● **Directions for this task**
Give back every line of the material below exactly, but no images.

● **Data extract**
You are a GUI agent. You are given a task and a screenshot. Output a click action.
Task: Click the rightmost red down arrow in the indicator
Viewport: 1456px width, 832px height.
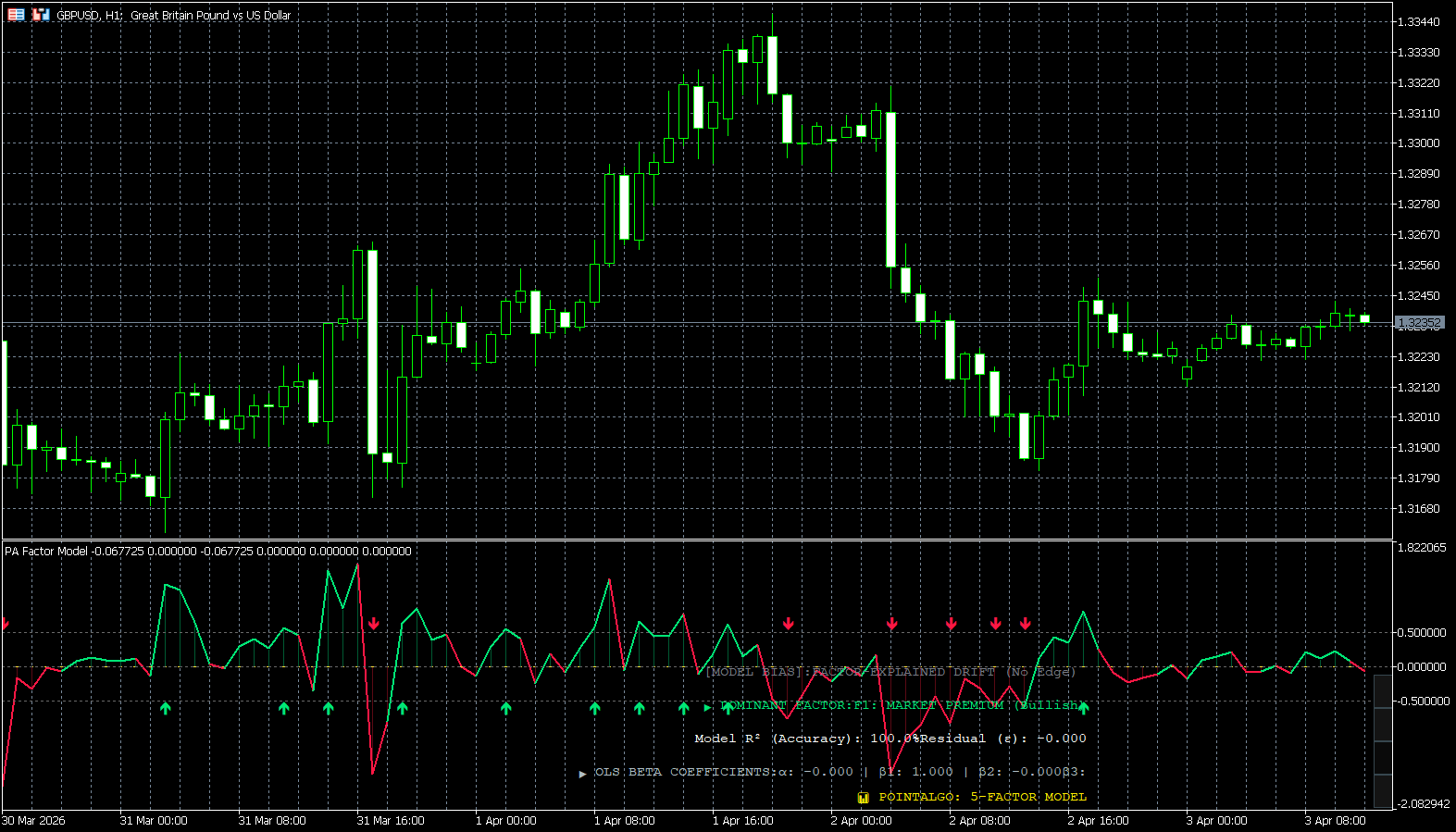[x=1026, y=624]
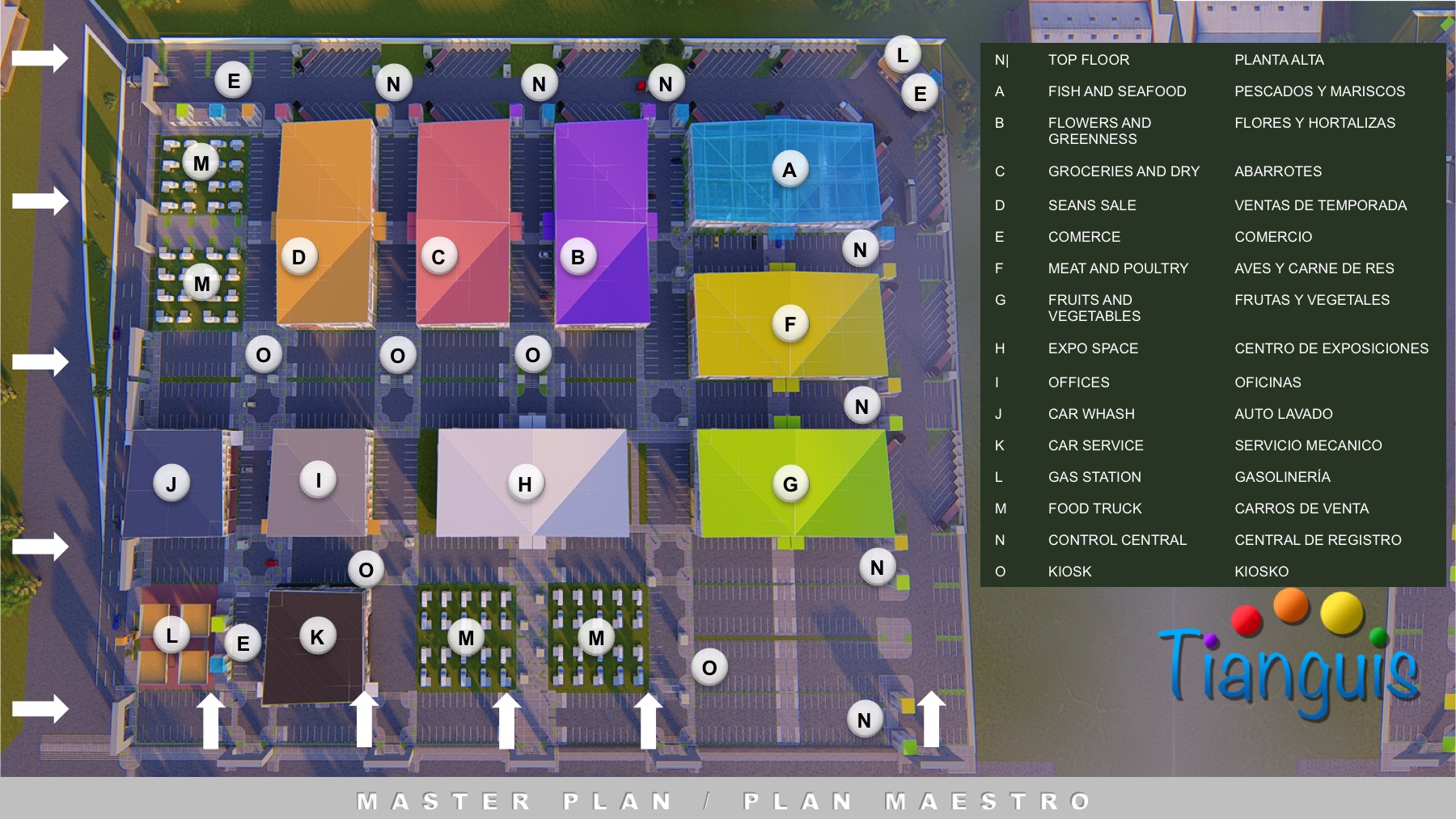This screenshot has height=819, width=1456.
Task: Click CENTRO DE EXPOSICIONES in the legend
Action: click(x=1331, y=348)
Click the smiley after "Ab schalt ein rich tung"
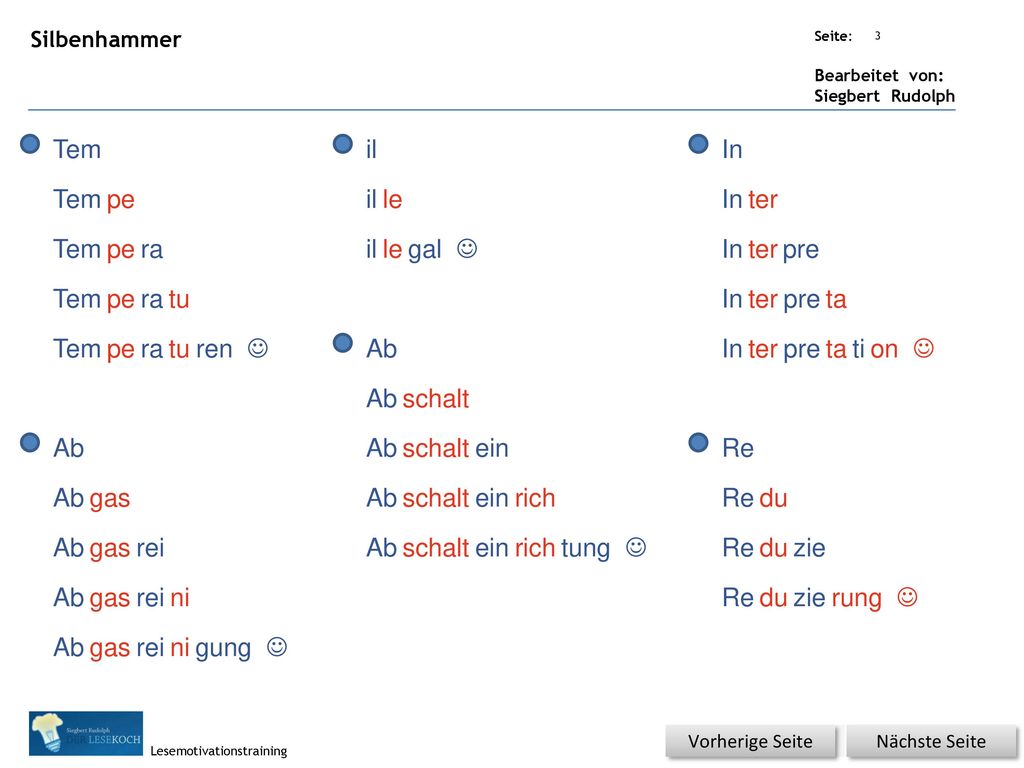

● **Response to the exercise**
You are a GUI agent. You are given a task and a screenshot. Output a click action.
Task: Click the rightmost red down arrow in the indicator
Viewport: 1456px width, 832px height.
[x=1026, y=624]
This screenshot has height=819, width=1456.
Task: Click CENTRO DE EXPOSICIONES in the legend
Action: click(x=1331, y=348)
Click the smiley after "Ab schalt ein rich tung"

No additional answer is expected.